[Given text]
Start of Block
When you think of Ireland, one of the first things you might think of is beer. And for many, they think of Guinness, a stout beer that has been brewed in Ireland since 1759. Interestingly enough, only 32% of the beer sold in Ireland today is stout. But even though stout’s popularity has waned, Guinness still remains the single best selling drink in the country.
Ireland has been brewing beer for centuries and there were over 200 breweries in Ireland in the mid-1800s. Today, there are only 12, but beer is still an important product to the Irish economy. Three main kinds of beer are produced and consumed in Ireland today. They include lager, stout and Irish ales.
When it comes to lager, Heineken Ireland is noted to have the largest share of the market. Harp Lager, originally brewed by Guinness, but now owned by Diageo, is one of the popular varieties in Ireland as well.
Irish ales have the smallest market share, but offer a few notable microbreweries. A few of the more popular companies include Franciscan Well Brewpub, Porterhouse and Beoir Chorca Dhuibhne. They’ve grown in popularity in the past decade or so.
Of course, when it comes to Irish beer, what we really want to know about is stout, the true traditional beer of Ireland. Guinness is the largest brewer and its beer is actually brewed in nearly 50 countries. According to Wikipedia, 18 billion U.S. pints of Guinness are sold each year. Murphy’s and Beamish have a respectable share of the market in Ireland.
End of Block
[Data section]
Start of Block
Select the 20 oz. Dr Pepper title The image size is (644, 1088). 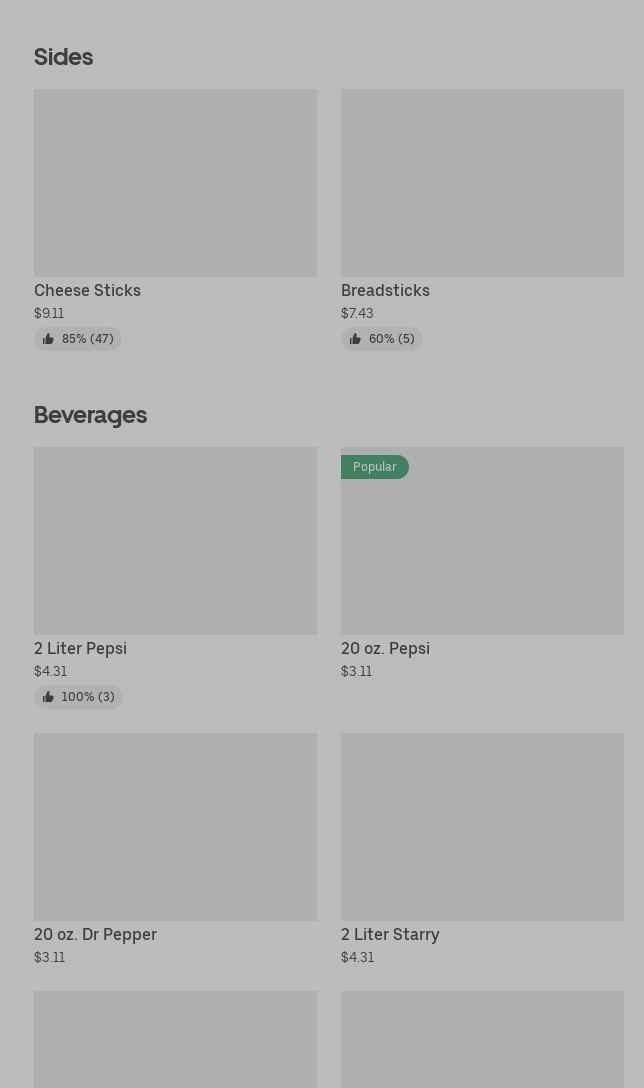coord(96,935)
End of Block
Start of Block
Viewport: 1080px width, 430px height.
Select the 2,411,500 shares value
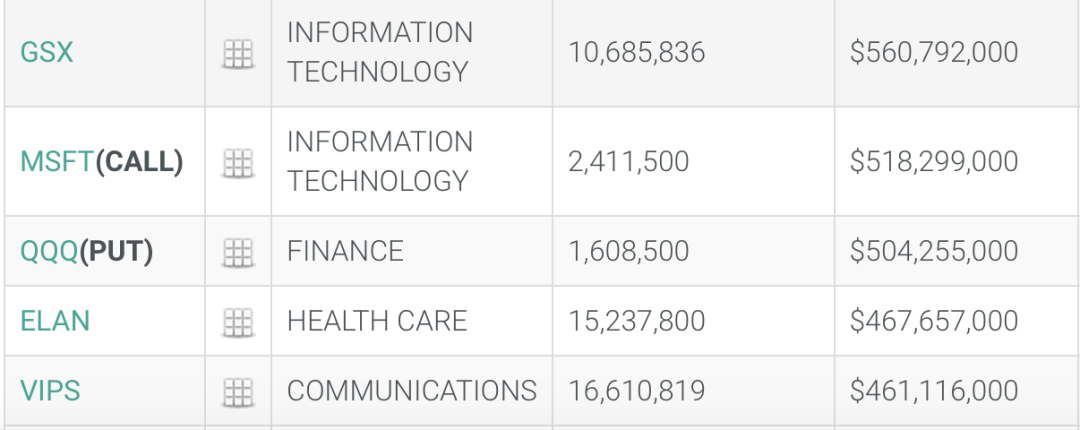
End of Block
[Instructions]
a) Print the passage of the text on Irish beer starting at "When it comes to lager, Heineken" and ending at "Ireland as well.".
b) According to the text on Irish beer, how many breweries were there in Ireland in the mid-1800s?

[Results in order]
a)
When it comes to lager, Heineken Ireland is noted to have the largest share of the market. Harp Lager, originally brewed by Guinness, but now owned by Diageo, is one of the popular varieties in Ireland as well.

b) Over 200.